I find all of the above kind of annoying and I don't like having two different LLMs I go to daily. But I mention it because it's a fairly significant hurdle it had to overcome to become the main thing I use for coding! There were a number of things where I gave up on GPT then went to Claude and it did great; never had the reverse experience so far and overall just feels like I've had noticeably better responses.

orbital-decay
3 replies
21h8m

Has it, though? LMSys Arena Leaderboard (blind ranking by humans) [0] positions Opus just below GPT-4 with a negligible ELO gap.

[0] https://chat.lmsys.org/

staticman2
0 replies
3h22m

That "blind ranking" is limited to about 2,000 tokens of context.

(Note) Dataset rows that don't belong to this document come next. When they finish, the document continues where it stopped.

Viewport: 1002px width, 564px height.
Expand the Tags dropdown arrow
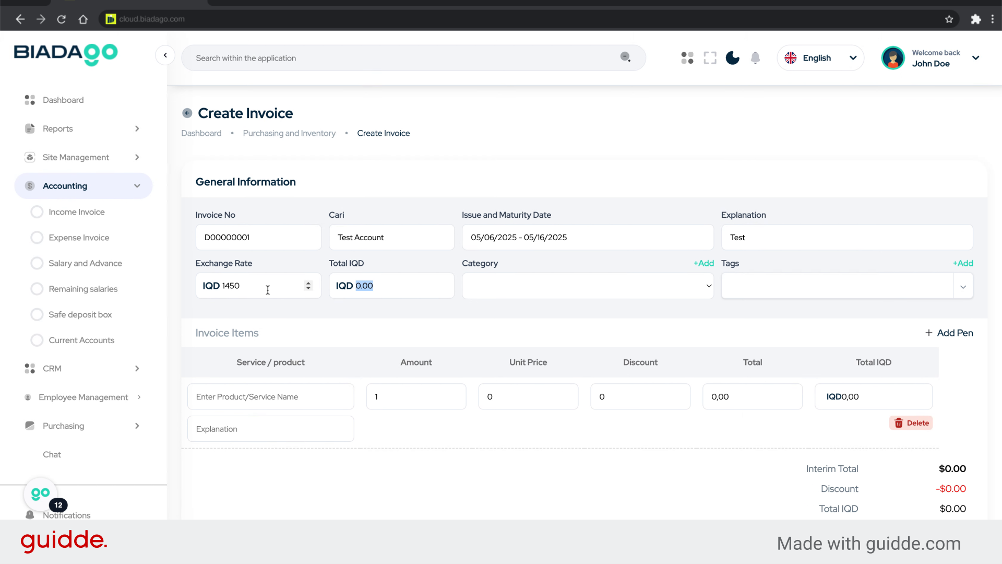click(x=963, y=286)
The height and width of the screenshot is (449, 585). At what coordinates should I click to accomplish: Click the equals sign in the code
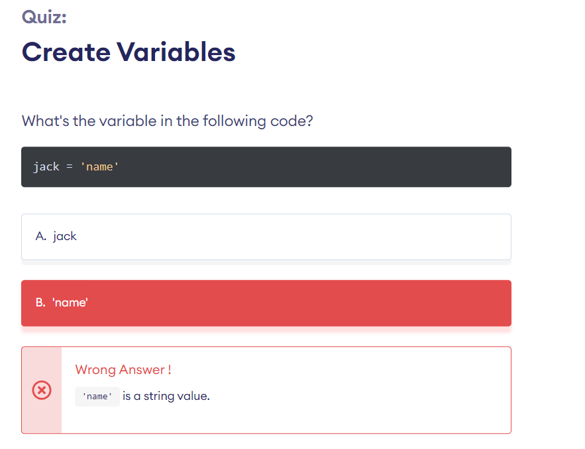[x=70, y=166]
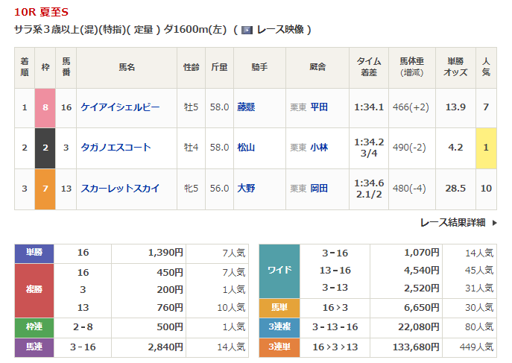Open horse タガノエスコート profile
The image size is (512, 363).
point(116,148)
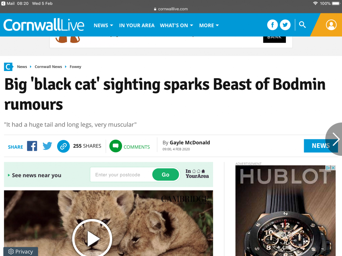The width and height of the screenshot is (342, 256).
Task: Open comments via green speech bubble
Action: tap(116, 146)
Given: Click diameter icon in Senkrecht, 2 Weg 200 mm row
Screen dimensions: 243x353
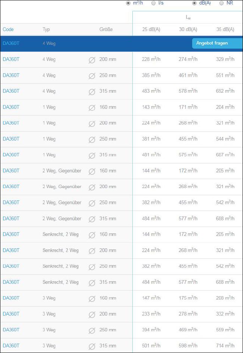Looking at the screenshot, I should coord(92,251).
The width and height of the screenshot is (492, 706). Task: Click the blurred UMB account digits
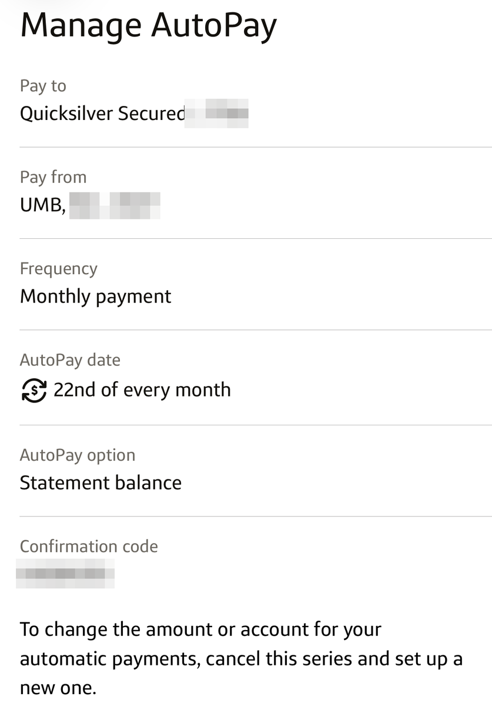coord(115,205)
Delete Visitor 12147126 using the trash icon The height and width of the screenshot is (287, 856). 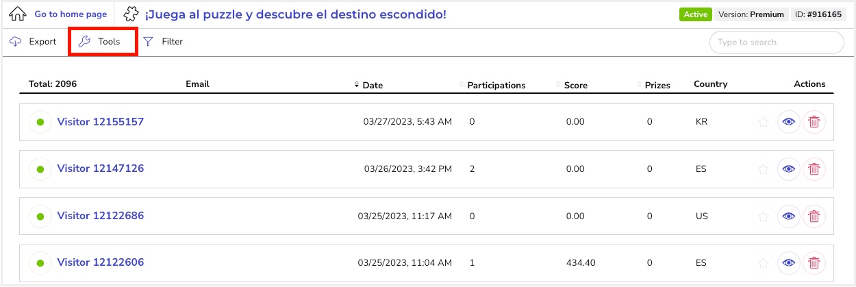coord(814,169)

So it's certainly not evaluating how good the models are at complex assignments.

espadrine
0 replies
20h32m

A number of AI companies have a naming/reproducibility issue.

GPT4 Turbo, released last November, is a separate version that is much better than GPT-4 (winning 70% of human preferences in blind tests), released in March 2023.

Claude 3 Opus beats release-day GPT-4 (winning 60% of human preferences), but not GPT-4 Turbo.

In the LMSys leaderboard, release-day GPT-4 is labeled gpt-4-0314, and GPT4 Turbo is labeled gpt-4-1106-preview.

BoorishBears
0 replies
18h22m

Chatbot Arena is not a blind ranking.

Many, if not most, users intentionally ask the models questions to tease out their canned disclaimers: so they know exactly which model is answering.

On one hand it's fair to say disclaimers affect the usefulness of the model, but on the other I don't think most people are solely asking these LLMs to produce meth or say "fuck", and that has an outsized effect on the usefulness of Chatbot Arena as a general benchmark.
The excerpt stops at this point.